Now is my time to release all that stored-up trauma and, as I do, I think of policemen, firemen, soldiers, doctors and all the emergency and security personnel whom society pays to handle its misery and trauma. All the people who have swallowed all of its misery sometimes to their detriment and will be releasing all of it back into the world right about this time….
Footnotes
(1) “Weightinesss” at http://the2012scenario.com/2012/07/weightiness/
Thank you
Thank you for sharing this, Steve. I recently had a similar experience, clearing my vasana with a lot of LOVEing help. I think your sharing will help a lot of people. Much LOVE to you, Brother.
namaste
vasana
Wow, thank you! I didn't know what a vasana was until I read this. But now I think I'm having one, too....of a different sort, of course. After many nights of pleasant, dreamless sleep, I had a nightmare this morning that I was living back with my family of origin again and someone had taken my bed. I looked all over the house for it, and in the process found out that my grandma was sleeping in a stairwell. (I loved my grandma.) My sister kept telling me that if I hadn't gone to college so much I would have seen what was going on and that I should "get my nose out of the books and get a job". I replied that I am retired now and hardly read at all anymore except on the internet. I was crying through the whole dream. She said, "No, there's NO be for you!" and I woke up feeling just awful. I went to take my morning medicines but my med box was empty (I have to fill it from the little bottles each week...) The cats had to be fed I slept late!!! - so I fed them and then I came directly here, because I was afraid that "They" might have closed the site down and I would be "all alone" here...
I'm so glad you're here!!!!!
And as for refugees, I am beginning to feel like I am one...I have no idea why I prayed to stay alive because I'm not doing anything but getting rid of all my stuff and hoping that the rest of my life - I think I'm on uncontracted time now - what will it be? Yikes!

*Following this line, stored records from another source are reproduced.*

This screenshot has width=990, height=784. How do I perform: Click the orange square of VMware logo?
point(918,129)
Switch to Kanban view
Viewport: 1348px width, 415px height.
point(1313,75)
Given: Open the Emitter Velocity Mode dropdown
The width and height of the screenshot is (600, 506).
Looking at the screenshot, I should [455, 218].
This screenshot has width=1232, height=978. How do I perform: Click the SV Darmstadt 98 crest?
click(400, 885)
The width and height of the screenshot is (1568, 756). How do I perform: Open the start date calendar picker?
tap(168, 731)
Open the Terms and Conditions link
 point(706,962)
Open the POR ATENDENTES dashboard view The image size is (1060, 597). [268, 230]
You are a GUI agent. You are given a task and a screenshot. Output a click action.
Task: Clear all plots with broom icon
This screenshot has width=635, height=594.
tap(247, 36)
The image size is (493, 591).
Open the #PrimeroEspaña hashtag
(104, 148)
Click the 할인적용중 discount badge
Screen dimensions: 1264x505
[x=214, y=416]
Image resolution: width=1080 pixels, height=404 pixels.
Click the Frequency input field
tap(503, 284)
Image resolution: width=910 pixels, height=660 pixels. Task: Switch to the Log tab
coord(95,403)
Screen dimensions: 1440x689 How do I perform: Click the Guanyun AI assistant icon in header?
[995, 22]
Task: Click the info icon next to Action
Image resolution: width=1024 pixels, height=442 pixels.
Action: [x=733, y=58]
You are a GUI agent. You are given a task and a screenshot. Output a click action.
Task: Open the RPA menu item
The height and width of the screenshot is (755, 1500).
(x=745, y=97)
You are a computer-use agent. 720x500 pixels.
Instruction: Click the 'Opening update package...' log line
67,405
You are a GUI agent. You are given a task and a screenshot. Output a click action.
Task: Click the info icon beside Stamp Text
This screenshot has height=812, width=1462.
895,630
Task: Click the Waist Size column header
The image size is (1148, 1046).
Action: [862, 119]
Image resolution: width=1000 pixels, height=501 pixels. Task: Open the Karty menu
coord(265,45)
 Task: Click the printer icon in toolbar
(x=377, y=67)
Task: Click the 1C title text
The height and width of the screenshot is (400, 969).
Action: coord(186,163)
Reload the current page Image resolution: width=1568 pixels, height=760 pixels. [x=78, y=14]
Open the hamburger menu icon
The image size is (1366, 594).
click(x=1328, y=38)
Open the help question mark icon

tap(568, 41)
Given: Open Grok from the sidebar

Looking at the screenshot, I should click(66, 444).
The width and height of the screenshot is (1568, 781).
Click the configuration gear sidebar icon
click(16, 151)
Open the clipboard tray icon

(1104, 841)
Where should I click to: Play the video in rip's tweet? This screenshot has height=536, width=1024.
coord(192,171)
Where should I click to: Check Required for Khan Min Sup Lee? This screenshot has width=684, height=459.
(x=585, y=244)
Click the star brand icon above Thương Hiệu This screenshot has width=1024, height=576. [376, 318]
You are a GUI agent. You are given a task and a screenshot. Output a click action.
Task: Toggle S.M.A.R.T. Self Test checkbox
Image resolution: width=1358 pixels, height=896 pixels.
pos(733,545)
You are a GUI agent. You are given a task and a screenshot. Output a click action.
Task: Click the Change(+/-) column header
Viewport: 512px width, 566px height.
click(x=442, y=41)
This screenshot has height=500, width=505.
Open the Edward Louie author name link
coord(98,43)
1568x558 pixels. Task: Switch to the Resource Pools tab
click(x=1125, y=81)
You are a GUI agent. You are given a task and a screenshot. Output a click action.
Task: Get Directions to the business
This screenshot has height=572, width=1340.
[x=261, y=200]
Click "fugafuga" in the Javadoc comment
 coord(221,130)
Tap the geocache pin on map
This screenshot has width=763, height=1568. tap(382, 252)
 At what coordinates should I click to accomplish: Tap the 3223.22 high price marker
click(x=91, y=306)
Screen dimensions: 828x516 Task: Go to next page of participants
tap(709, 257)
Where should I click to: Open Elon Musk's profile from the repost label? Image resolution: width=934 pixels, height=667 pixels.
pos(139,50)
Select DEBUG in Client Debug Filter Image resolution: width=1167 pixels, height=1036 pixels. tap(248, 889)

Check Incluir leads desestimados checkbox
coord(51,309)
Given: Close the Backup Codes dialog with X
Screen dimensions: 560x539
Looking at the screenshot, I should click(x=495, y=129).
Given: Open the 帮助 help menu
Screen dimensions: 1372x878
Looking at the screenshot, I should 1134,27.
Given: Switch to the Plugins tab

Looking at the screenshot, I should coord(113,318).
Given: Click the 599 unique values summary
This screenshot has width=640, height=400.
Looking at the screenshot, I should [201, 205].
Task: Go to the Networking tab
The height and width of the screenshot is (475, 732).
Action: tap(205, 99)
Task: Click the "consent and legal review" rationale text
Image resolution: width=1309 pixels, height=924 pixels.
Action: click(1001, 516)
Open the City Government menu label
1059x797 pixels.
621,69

SO glad to find you here this morning!!!
Astreia
Good Share
Good share Steve. Straight from the heart. I experience this welling up of emotion also and am easily brought to tears these days. I don't call them Vasanas, for me they are emotional traumas and accumulated pain - same stuff - needs clearing - don't be shy. Crying is Nature's Cleansing for the Human Soul. We are One and counting. All sorrow must come to an end.